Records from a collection
○ ○ ○ ○ ○

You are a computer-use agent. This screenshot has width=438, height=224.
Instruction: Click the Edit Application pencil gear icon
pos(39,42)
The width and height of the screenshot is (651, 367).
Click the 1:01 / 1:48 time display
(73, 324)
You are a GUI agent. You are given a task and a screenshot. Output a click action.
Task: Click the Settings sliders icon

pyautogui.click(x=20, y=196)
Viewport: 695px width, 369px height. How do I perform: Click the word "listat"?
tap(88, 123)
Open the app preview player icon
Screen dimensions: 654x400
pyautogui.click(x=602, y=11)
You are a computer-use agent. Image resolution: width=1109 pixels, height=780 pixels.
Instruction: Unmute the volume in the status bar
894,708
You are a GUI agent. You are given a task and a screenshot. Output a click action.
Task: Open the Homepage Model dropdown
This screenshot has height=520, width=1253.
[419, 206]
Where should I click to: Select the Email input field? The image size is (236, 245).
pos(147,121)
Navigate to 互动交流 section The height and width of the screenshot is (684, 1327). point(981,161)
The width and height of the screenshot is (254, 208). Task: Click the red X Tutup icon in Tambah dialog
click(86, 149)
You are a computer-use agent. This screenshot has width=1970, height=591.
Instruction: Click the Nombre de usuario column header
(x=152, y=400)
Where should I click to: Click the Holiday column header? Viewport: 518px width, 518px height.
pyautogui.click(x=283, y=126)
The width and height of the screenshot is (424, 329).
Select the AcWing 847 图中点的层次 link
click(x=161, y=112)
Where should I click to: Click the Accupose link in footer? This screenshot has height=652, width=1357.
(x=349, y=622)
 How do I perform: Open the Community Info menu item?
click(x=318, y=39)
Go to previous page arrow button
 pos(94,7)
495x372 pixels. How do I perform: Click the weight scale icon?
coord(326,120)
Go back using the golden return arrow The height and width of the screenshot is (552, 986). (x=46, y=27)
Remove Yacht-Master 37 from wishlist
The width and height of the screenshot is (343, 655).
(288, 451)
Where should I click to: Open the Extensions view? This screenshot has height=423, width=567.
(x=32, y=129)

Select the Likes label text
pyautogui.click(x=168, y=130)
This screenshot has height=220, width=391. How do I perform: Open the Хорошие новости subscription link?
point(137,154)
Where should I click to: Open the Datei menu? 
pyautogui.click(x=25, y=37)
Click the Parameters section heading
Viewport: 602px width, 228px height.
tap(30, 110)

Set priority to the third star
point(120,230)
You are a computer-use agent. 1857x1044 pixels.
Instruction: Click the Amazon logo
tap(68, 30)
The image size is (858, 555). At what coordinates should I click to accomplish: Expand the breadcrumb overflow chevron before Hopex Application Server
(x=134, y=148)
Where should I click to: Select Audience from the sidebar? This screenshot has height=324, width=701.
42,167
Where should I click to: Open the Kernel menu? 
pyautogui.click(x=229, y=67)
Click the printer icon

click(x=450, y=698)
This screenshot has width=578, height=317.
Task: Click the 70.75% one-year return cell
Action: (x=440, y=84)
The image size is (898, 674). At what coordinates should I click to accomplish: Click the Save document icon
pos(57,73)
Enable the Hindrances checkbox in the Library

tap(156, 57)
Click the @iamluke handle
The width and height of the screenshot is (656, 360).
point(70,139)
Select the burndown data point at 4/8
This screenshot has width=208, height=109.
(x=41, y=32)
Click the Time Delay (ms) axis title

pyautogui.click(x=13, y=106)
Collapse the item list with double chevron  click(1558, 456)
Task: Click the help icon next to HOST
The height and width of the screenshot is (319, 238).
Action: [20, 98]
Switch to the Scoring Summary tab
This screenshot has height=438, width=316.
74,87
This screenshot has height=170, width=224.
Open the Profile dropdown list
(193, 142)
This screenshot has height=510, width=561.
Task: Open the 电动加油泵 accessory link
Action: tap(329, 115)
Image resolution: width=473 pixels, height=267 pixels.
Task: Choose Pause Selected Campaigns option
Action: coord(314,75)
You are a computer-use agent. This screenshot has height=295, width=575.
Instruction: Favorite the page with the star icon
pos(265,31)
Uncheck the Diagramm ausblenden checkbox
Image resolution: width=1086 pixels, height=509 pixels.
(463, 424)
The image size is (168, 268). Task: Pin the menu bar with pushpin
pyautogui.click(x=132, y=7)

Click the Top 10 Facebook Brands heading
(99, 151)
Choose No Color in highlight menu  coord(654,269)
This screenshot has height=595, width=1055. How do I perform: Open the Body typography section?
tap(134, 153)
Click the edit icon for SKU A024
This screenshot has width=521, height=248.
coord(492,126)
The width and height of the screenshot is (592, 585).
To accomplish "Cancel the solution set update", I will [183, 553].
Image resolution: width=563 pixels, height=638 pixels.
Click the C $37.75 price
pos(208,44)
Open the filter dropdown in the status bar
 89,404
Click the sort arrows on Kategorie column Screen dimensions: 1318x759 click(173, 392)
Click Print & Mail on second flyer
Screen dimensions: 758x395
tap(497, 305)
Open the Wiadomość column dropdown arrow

○ ○ ○ ○ ○

Type out each entry above again, exactly.

| THE COMPLETED TASK |
You are a computer-use agent. This screenshot has width=438, height=224.
Instruction: Click the Edit Application pencil gear icon
pos(39,42)
The width and height of the screenshot is (651, 367).
Click the 1:01 / 1:48 time display
(73, 324)
You are a GUI agent. You are given a task and a screenshot. Output a click action.
Task: Click the Settings sliders icon

pyautogui.click(x=20, y=196)
Viewport: 695px width, 369px height. How do I perform: Click the word "listat"?
tap(88, 123)
Open the app preview player icon
Screen dimensions: 654x400
pyautogui.click(x=602, y=11)
You are a computer-use agent. Image resolution: width=1109 pixels, height=780 pixels.
Instruction: Unmute the volume in the status bar
894,708
You are a GUI agent. You are given a task and a screenshot. Output a click action.
Task: Open the Homepage Model dropdown
This screenshot has height=520, width=1253.
[419, 206]
Where should I click to: Select the Email input field? The image size is (236, 245).
pos(147,121)
Navigate to 互动交流 section The height and width of the screenshot is (684, 1327). point(981,161)
The width and height of the screenshot is (254, 208). Task: Click the red X Tutup icon in Tambah dialog
click(86, 149)
You are a computer-use agent. This screenshot has width=1970, height=591.
Instruction: Click the Nombre de usuario column header
(x=152, y=400)
Where should I click to: Click the Holiday column header? Viewport: 518px width, 518px height.
pyautogui.click(x=283, y=126)
The width and height of the screenshot is (424, 329).
Select the AcWing 847 图中点的层次 link
click(x=161, y=112)
Where should I click to: Click the Accupose link in footer? This screenshot has height=652, width=1357.
(x=349, y=622)
 How do I perform: Open the Community Info menu item?
click(x=318, y=39)
Go to previous page arrow button
 pos(94,7)
495x372 pixels. How do I perform: Click the weight scale icon?
coord(326,120)
Go back using the golden return arrow The height and width of the screenshot is (552, 986). (x=46, y=27)
Remove Yacht-Master 37 from wishlist
The width and height of the screenshot is (343, 655).
(288, 451)
Where should I click to: Open the Extensions view? This screenshot has height=423, width=567.
(x=32, y=129)

Select the Likes label text
pyautogui.click(x=168, y=130)
This screenshot has height=220, width=391. How do I perform: Open the Хорошие новости subscription link?
point(137,154)
Where should I click to: Open the Datei menu? 
pyautogui.click(x=25, y=37)
Click the Parameters section heading
Viewport: 602px width, 228px height.
tap(30, 110)

Set priority to the third star
point(120,230)
You are a computer-use agent. 1857x1044 pixels.
Instruction: Click the Amazon logo
tap(68, 30)
The image size is (858, 555). At what coordinates should I click to accomplish: Expand the breadcrumb overflow chevron before Hopex Application Server
(x=134, y=148)
Where should I click to: Select Audience from the sidebar? This screenshot has height=324, width=701.
42,167
Where should I click to: Open the Kernel menu? 
pyautogui.click(x=229, y=67)
Click the printer icon

click(x=450, y=698)
This screenshot has width=578, height=317.
Task: Click the 70.75% one-year return cell
Action: (x=440, y=84)
The image size is (898, 674). At what coordinates should I click to accomplish: Click the Save document icon
pos(57,73)
Enable the Hindrances checkbox in the Library

tap(156, 57)
Click the @iamluke handle
The width and height of the screenshot is (656, 360).
point(70,139)
Select the burndown data point at 4/8
This screenshot has width=208, height=109.
(x=41, y=32)
Click the Time Delay (ms) axis title

pyautogui.click(x=13, y=106)
Collapse the item list with double chevron  click(1558, 456)
Task: Click the help icon next to HOST
The height and width of the screenshot is (319, 238).
Action: [20, 98]
Switch to the Scoring Summary tab
This screenshot has height=438, width=316.
74,87
This screenshot has height=170, width=224.
Open the Profile dropdown list
(193, 142)
This screenshot has height=510, width=561.
Task: Open the 电动加油泵 accessory link
Action: tap(329, 115)
Image resolution: width=473 pixels, height=267 pixels.
Task: Choose Pause Selected Campaigns option
Action: coord(314,75)
You are a computer-use agent. This screenshot has height=295, width=575.
Instruction: Favorite the page with the star icon
pos(265,31)
Uncheck the Diagramm ausblenden checkbox
Image resolution: width=1086 pixels, height=509 pixels.
(463, 424)
The image size is (168, 268). Task: Pin the menu bar with pushpin
pyautogui.click(x=132, y=7)

Click the Top 10 Facebook Brands heading
(99, 151)
Choose No Color in highlight menu  coord(654,269)
This screenshot has height=595, width=1055. How do I perform: Open the Body typography section?
tap(134, 153)
Click the edit icon for SKU A024
This screenshot has width=521, height=248.
coord(492,126)
The width and height of the screenshot is (592, 585).
To accomplish "Cancel the solution set update", I will [183, 553].
Image resolution: width=563 pixels, height=638 pixels.
Click the C $37.75 price
pos(208,44)
Open the filter dropdown in the status bar
 89,404
Click the sort arrows on Kategorie column Screen dimensions: 1318x759 click(173, 392)
Click Print & Mail on second flyer
Screen dimensions: 758x395
tap(497, 305)
Open the Wiadomość column dropdown arrow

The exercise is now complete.